I suspect also that many a rich man turns from the record of this incident with the resentful feeling that there lies in it a claim upon his whole having; while there are many, and those by no means only of the rich, who cannot believe the Lord really meant to take the poor fellow’s money from him. To the man born to riches they seem not merely a natural, but an essential condition of well-being; and the man who has made his money, feels it his by the labour of his soul, the travail of the day, and the care of the night. Each feels a right to have and to hold the things he possesses; and if there is a necessity for his entering into the kingdom of heaven, it is hard indeed that right and necessity should confront each other, and constitute all but a bare impossibility! Why should he not “make the best of both worlds”? He would compromise, if he might; he would serve Mammon a little, and God much. He would not have such a “best of both worlds” as comes of putting the lower in utter subservience to the higher—of casting away the treasure of this world and taking the treasure of heaven instead. He would gain as little as may be of heaven—but something, with the loss of as little as possible of the world. That which he desires of heaven is not its best; that which he would not yield of the world is its most worthless.
I can well imagine an honest youth, educated in Christian forms, thus reasoning with himself:—“Is the story of general relation? Is this demand made upon me? If I make up my mind to be a Christian, shall I be required to part with all I possess? It must have been comparatively easy in those times to give up the kind of things they had! If I had been he, I am sure I should have done it—at the demand of the Saviour in person. Things are very different now! Wealth did not then imply the same social relations as now! I should be giving up so much more! Neither do I love money as he was in danger of doing: in all times the Jews have been Mammon-worshippers! I try to do good with my money! Besides, am I not a Christian already? Why should the same thing be required of me as of a young Jew? If everyone who, like me, has a conscience about money, and cares to use it well, had to give up all, the power would at once be in the hands of the irreligious; they would have no opposition, and the world would go to the devil! We read often in the Bible of rich men, but never of any other who was desired to part with all that he had! When Ananias was struck dead, it was not because he did not give up all his money, but because he pretended to have done so. St. Peter expressly says, ‘While it remained was it not thine own? and after it was sold, was it not in thine own power?’ How would the Lord have been buried but for the rich Joseph? Besides, the Lord said, ‘If thou wouldst be perfect, go, sell that thou hast.’ I cannot be perfect; it is hopeless; and he does not expect it.”—It would be more honest if he said, “I do not want to be perfect; I am content to be saved.” Such as he do not care for being perfect as their Father in heaven is perfect, but for being what they call “saved.” They little think that without perfection there is no salvation—that perfection is salvation: they are one.—“And again,” he adds, in conclusion triumphant, “the text says, ‘How hard is it for them that trust in riches to enter into the kingdom of God!’ I do not trust in my riches. I know that they can do nothing to save me!”

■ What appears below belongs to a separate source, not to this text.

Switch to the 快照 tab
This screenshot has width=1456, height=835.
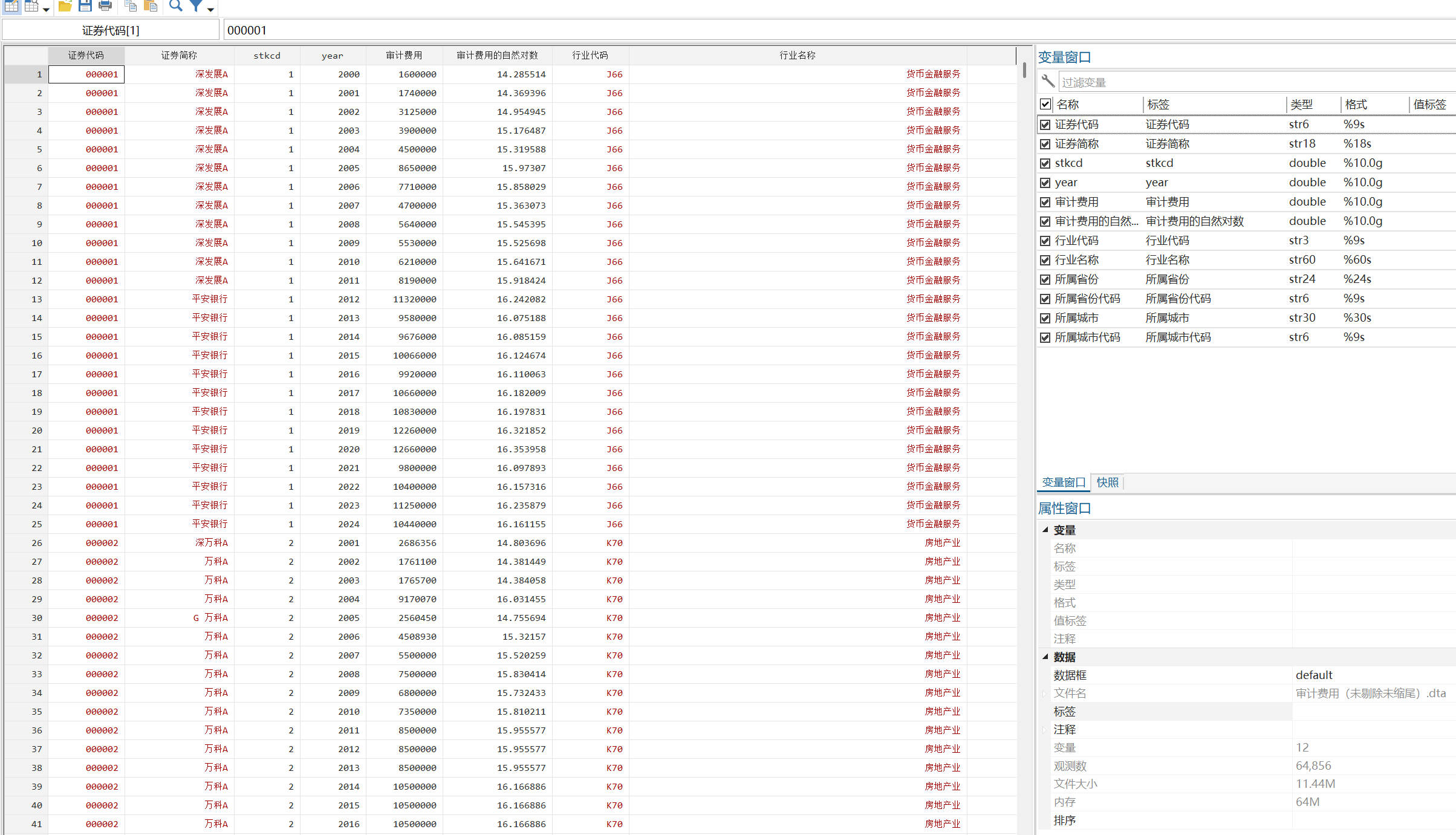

I will suppose myself in immediate communication with such a youth. I should care little to set forth anything called truth, except in siege for surrender to the law of liberty. If I cannot persuade, I would be silent. Nor would I labour to instruct the keenest intellect; I would rather learn for myself. To persuade the heart, the will, the action, is alone worth the full energy of a man. His strength is first for his own, then for his neighbour’s manhood. He must first pluck out the beam out of his own eye, then the mote out of his brother’s—if indeed the mote in his brother’s be more than the projection of the beam in his own. To make a man happy as a lark, might be to do him grievous wrong: to make a man wake, rise, look up, turn, is worth the life and death of the Son of the Eternal.
I say then to the youth:—
“Have you kept—have you been keeping the commandments?”